Giannini in un editoriale su La Stampa ha fatto notare l’autunno caldo che si prospetta: “Il 20 ottobre tocca a Standard&Poor’s, che finora ci ha assegnato una tripla B. Il 27 ottobre tocca a Dbrs, ferma a sua volta sulla tripla B. Poi si potrebbe profilare davvero un “novembre nero”: il 10 è la volta di Fitch, mentre il 17 chiude in bellezza Moody’s, fino adesso ferma su uno scivoloso Baa3”. I casi dei mancati declassamenti di Moody’s in tempi in cui la crisi era più palese per il Paese insegnano che spesso una delle agenzie grida “al lupo” sul debito pro domo sua, o per condizionare politicamente l’azione di un esecutivo. Ma che dopo gli errori di inizio secolo, con rating assegnati e revocati con leggerezza, le agenzie, dietro cui ci sono i grandi fondi d’investimento, sono molto più restie a penalizzare un Paese.

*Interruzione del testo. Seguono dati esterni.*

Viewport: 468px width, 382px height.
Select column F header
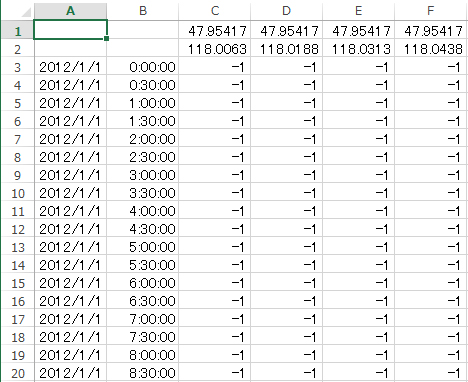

Giannini, poi, sbaglia su un dato. Scrive che basterebbe un solo downgrade “a trasformare i Btp italiani in titoli spazzatura. Pioverebbero pietre, visto che l’anno prossimo dobbiamo collocare oltre 300 miliardi di bond senza l’ombrello della Bce. Uno scenario da incubo”. A frenare gli allarmismi c’è la considerazione che questa constatazione è però errata. Lo ha spiegato bene Marcello Zacchè su Il Giornale: “si diventa spazzatura solo quando tutte le tre grandi agenzie di rating tolgono l’investment grade. E, al momento, per Standard & Poor’s l’Italia è due gradini sopra al limite (uno più di Moody’s) e lo stesso vale per Fitch”. Servirebbero dunque almeno cinque declassamenti per vedere i Btp trasformati in titoli-spazzatura, e non può avvenire dall’oggi al domani.

“I governi devono essere politici”: il punto di Fornero

Come sarebbe possibile, del resto, in un’Europa in cui ancora non si conoscono i futuri equilibri del Patto di Stabilità? In cui non si sanno gli effetti macroeconomici del Pnrr, che l’Italia per ora sta chiedendo con regolarità? In cui continuano a esistere problemi strutturali legati all’eredità di Covid e crisi energetica? In quest’ottica solo governi pienamente legittimati possono prendere le decisioni che poi dovranno giustificare davanti al Paese, a pochi mesi dalle elezioni europee. Riteniamo che il “tecnico” per eccellenza, Elsa Fornero, abbia parlato in modo chiaro a Omnibus del 2 ottobre: “i governi devono essere politici. Sta alla politica evitare le condizioni per le quali si richiedono i governi tecnici”, ha detto l’ex ministro del Lavoro del governo Monti. Criticando al contempo chi nel governo Meloni su spread e rating cerca complotti oltre al semplice cinismo dei mercati. E invitando l’esecutivo a serietà e buon senso.

Abbiamo provato a chiedere ulteriori approfondimenti alla professoressa Fornero, che però ha, con i modi cortesi che la contraddistinguono, rimandato a più avanti la conversazione, concludendo con una dichiarazione inequivocabile che vale la pena riportare: nelle prossime settimane sulla politica economica “vi saranno ancora problemi di cui parlare”. Molti, a giudicare da un’agenda di retroguardia che non ha bisogno del “giudizio dei mercati” per esser valutata come fortemente contraddittoria e ben al di sotto delle aspettative pre-elettorali di discontinuità promesse da Meloni e i suoi.